Dantiel W. Moniz on Imposter Syndrome and the Morbidity
In Conversation with Mitzi Rapkin on the First Draft Podcast
First Draft: A Dialogue of Writing is a weekly show featuring in-depth interviews with fiction, nonfiction, essay writers, and poets, highlighting the voices of writers as they discuss their work, their craft, and the literary arts. Hosted by Mitzi Rapkin, First Draft celebrates creative writing and the individuals who are dedicated to bringing their carefully chosen words to print as well as the impact writers have on the world we live in.
This week on First Draft, Dantiel W. Moniz joins Mitzi to discuss her story collection, Milk Blood Heat, out now from Grove Press.
From the episode:
Mitzi Rapkin: “Milk Blood Heat” is the title story and first story in the book.
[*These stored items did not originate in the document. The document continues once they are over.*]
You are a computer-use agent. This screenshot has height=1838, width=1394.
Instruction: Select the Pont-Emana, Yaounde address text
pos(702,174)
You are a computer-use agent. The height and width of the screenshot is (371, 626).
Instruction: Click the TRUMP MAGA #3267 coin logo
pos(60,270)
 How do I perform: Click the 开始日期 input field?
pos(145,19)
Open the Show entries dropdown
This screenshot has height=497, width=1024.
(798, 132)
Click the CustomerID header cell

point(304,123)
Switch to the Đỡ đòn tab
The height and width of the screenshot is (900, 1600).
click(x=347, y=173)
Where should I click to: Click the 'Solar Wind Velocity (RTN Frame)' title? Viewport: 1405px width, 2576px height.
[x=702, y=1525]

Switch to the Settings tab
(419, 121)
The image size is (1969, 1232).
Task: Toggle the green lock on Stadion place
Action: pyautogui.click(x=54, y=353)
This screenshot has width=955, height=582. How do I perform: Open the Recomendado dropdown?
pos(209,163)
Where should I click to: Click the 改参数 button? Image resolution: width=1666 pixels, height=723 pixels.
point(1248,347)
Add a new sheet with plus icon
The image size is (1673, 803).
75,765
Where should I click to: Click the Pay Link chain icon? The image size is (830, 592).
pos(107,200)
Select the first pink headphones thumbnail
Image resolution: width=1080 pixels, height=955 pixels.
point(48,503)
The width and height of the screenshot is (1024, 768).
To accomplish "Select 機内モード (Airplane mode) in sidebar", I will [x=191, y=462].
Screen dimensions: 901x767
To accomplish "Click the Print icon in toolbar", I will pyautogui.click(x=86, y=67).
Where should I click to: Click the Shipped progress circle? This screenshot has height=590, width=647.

Was this the first story you wrote in the collection, and where did this story come from?
Dantiel Moniz: No, it wasn’t the first one. After I got to my MFA in Wisconsin, I didn’t write the whole first semester because I was just struggling so hard with imposter syndrome that I was like, “Oh, god, they’re going find out that I don’t belong here and they’re going to send me back.” But at some point, I had this idea for this story. I think I was watching something on Netflix, I don’t remember what it was. But I oftentimes will get a seed of a story while I’m watching movies or TV shows or something. And what I do is I collect images and ideas and things in my Notes folder on my phone. At some point, my brain is making these connections by itself. And then I realize that these things are connected, so I move them in a folder together and that’s how they become a story.
The first note that I have for “Milk Blood Heat” is just “morbid girls.” That’s the first note. That’s it, no other explanation. So, I’m assuming whatever I was watching was somehow kind of melancholy and it affected me where I was just like, you know what, girls are often not—especially when they’re that young and especially a decade ago, or when I was growing up, girls were light and frivolous and fluffy. And I think that the seriousness or the morbidity of girlhood is something that gets overlooked a lot. Just think about having a period, or having grownups tell you from a really young age that you have to be careful of your surroundings because some man could snatch you up and kill you. I just thought, wow, there’s something there. And I always had questions about death and why we are the way we are, even when I was younger. So, I think there’s just something in that that captured me. And then the story kind of came out of that.
Dantiel W. Moniz is the recipient of the Alice Hoffman Prize for Fiction, the Cecelia Joyce Johnson Emerging Writer Award by the Key West Literary Seminar, and a Tin House Scholarship. Her debut collection, Milk Blood Heat, is an Indie Next Pick, an Amazon “Best Book of the Month” selection, a Roxane Gay Audacious Book Club pick, as well as a Belletrist Book Club pick, and has been hailed as “must-read” by TIME, Entertainment Weekly, Buzzfeed, Elle, and O, The Oprah Magazine, among others. Her work has appeared in the Paris Review, Harper’s Bazaar,Tin House, One Story, American Short Fiction, Ploughshares, The Yale Review, McSweeney’s Quarterly Concern and elsewhere. She lives in Northeast Florida and currently teaches fiction at the University of Wisconsin-Madison.